広島は2002年オフに金本が阪神にFA移籍するなど出て行く選手は多いが、FAでの選手獲得はゼロ


 FA制度が始まった1993年オフから2018年オフまでの期間で、FA加入者が10人以下のチームを、人数の少ない順に並べてみた。

●広島……0人

 なんと広島はFAによる加入者は0。江藤智金本知憲など9人がFA移籍しているが、FAで入ってきた選手はこれまで一人もいない。親会社を持たない広島は、他球団よりも劣る資金力を「育成」でカバーしてきた。近年は生え抜きの育成が功を奏し、多くの若手が台頭。それが2016〜2018年のリーグ3連覇にもつながっている。2019年シーズンはリーグ優勝を逃したものの、FAで選手を獲得する可能性は低いだろう。

日本ハム……2人

 日本ハムは両リーグで2番目に多い14人をFAで放出しているが、加入者は2004年の稲葉篤紀と2017年の鶴岡慎也の2人だけ。日本ハムも選手育成に力を入れており、中田翔をはじめチームの核となる選手はすべて生え抜き。そのため、FAに頼る必要性は高くないのだろう。ちなみに、2017年に加入した鶴岡は日本ハムの生え抜き選手。2013年にソフトバンクにFA移籍した後に戻ってきた「初のFAでの出戻り選手」だ。

●西武、ロッテ……3人

 西武、ロッテが3人で同数。特筆すべきは西武だ。12球団最多の18人をFAで放出している一方で、FA加入はたった3人しかいない。主軸だった選手の移籍はチームに大きな影響を与えるものだが、西武は次々に新戦力が台頭してその穴を埋めている。生え抜きの育成力は両リーグトップクラスだ。また、ロッテもFA加入はこれまで3人と少ないが、放出は7人と移籍のほうが多い。

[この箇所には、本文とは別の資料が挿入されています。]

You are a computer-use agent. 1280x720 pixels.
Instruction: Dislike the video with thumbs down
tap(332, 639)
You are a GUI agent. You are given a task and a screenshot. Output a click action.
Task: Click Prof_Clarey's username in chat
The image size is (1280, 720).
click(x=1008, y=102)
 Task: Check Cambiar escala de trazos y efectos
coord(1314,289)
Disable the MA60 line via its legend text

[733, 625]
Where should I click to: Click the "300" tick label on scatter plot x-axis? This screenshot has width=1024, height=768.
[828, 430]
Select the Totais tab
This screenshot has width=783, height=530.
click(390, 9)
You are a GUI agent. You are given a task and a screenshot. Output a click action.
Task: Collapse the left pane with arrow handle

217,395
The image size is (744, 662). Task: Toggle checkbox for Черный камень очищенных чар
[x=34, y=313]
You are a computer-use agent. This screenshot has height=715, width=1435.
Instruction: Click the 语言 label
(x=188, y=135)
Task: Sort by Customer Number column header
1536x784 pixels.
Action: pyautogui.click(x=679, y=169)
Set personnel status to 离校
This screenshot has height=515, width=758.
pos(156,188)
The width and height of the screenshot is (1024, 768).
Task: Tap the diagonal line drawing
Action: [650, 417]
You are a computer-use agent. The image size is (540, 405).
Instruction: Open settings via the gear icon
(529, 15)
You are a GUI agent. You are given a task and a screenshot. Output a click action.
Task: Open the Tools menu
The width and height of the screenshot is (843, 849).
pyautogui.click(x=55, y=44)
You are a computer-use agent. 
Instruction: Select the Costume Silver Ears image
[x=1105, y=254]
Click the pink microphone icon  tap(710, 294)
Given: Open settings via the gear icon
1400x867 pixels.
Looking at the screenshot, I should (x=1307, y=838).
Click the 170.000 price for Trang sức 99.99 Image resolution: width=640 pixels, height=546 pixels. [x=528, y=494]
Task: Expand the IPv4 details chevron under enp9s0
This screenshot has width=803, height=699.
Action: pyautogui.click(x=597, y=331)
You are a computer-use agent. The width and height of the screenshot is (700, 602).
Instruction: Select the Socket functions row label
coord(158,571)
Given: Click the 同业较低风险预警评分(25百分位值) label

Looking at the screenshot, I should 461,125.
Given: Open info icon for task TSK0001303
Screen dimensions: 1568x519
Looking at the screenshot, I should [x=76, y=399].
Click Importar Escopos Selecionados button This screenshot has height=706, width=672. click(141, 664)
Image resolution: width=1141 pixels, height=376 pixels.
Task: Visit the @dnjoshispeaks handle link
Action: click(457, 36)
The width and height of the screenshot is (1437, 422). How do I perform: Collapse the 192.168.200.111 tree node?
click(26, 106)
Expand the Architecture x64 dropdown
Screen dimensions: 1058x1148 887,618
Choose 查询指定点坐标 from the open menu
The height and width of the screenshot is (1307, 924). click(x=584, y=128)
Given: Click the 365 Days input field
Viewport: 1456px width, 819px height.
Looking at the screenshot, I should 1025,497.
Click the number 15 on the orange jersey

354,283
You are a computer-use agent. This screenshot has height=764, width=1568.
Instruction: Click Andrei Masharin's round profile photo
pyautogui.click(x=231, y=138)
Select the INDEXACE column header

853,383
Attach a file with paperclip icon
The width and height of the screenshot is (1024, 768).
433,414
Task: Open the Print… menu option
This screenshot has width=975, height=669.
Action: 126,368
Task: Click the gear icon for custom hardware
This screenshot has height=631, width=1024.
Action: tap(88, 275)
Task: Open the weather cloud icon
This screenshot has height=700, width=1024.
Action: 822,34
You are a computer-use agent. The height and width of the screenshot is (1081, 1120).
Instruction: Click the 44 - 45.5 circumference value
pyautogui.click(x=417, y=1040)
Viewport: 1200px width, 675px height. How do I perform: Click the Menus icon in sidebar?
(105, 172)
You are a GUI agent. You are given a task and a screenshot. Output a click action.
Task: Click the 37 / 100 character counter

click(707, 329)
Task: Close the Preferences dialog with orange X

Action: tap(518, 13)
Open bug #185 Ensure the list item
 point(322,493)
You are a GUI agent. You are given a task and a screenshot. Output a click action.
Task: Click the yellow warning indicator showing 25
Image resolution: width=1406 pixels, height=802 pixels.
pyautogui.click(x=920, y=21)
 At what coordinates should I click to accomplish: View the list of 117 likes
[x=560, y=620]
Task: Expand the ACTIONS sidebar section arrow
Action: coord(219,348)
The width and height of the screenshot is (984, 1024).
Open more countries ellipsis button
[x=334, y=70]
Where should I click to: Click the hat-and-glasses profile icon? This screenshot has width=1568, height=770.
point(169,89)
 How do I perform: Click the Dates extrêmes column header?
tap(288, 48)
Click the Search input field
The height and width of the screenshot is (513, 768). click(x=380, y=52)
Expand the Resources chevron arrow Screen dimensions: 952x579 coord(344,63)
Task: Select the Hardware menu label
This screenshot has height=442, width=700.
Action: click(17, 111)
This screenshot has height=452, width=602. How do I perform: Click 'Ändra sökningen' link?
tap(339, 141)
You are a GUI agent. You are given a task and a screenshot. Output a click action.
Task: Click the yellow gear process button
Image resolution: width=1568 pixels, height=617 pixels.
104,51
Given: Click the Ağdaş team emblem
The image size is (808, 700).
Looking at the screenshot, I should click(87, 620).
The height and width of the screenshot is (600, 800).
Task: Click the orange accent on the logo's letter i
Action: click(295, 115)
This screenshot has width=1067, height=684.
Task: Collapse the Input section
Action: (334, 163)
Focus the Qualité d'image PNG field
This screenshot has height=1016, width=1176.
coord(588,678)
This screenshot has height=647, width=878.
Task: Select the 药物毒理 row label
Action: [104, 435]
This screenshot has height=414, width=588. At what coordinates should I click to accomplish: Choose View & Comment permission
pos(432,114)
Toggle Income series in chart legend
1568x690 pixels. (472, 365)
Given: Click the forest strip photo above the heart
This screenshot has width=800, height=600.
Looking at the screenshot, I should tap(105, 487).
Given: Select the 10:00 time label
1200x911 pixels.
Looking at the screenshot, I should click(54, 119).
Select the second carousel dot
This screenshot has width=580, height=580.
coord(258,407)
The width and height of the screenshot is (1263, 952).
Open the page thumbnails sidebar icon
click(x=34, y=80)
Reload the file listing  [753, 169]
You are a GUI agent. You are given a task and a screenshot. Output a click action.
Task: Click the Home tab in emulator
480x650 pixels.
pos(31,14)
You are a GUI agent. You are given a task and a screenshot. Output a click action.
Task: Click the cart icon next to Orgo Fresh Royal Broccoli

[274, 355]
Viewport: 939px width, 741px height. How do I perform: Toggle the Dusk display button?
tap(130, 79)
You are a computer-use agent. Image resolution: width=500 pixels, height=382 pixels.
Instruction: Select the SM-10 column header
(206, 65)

2019年オフは大量移籍の可能性があり、この差が大きく広がるかもしれない。

昨オフ、楽天はFAで浅村を獲得した


ヤクルト、楽天……4人

 ヤクルト、楽天はこれまでにFAで4人を獲得している。ただ、ヤクルトは2008、2009年と2年連続で獲得したり、2014年には2人同時に獲得したりと、近年は積極的に動いているイメージが強い。楽天も同様で、昨年の浅村栄斗や2015年の今江敏晃、2016年の岸孝之とビッグネームを獲得しており、資金力を元にFA市場で活発に動いているイメージだ。

オリックス……6人

 オリックスは2004年には村松有人、2017年には年俸ランクがAだった増井浩俊など、FAで6人を獲得。ただ、1996年以降はリーグ優勝から遠ざかっており、FA選手加入による戦力補強がチームの躍進にはつながっていないようだ。一方で放出は昨年の西勇輝など11人。2019年オフはT-岡田がFA権を獲得したが行使しないと宣言。移籍数が7人になることは今回はなさそうだ。

中日……7人

 中日がこれまでにFAで獲得した選手は7人。2001年の谷繁元信、2007年の和田一浩など、要所要所でチームの軸となる注目選手を獲得しており、FAでの立ち回りのうまさが目立つ。ここまでの獲得人数を見るとFAで積極的といっていいだろう。2019年オフもソフトバンクからFAした福田秀平に興味を示している。ちなみに、FA放出は初年度の落合博満など9人いる。

DeNA……9人

 DeNAは9人を獲得。FA初年度に巨人から駒田徳広を獲得して話題になったのを覚えている人も多いだろう。2002年にもダイエーから若田部健一を獲得するなど、ビッグネームを獲得している。一方でFA放出も9人。5人以上獲得・放出しているチームの中では唯一獲得数と放出数が同じになっている。近年は生え抜きの活躍が目立っており、FA宣言をした選手を獲得する必要性はそこまで高くない。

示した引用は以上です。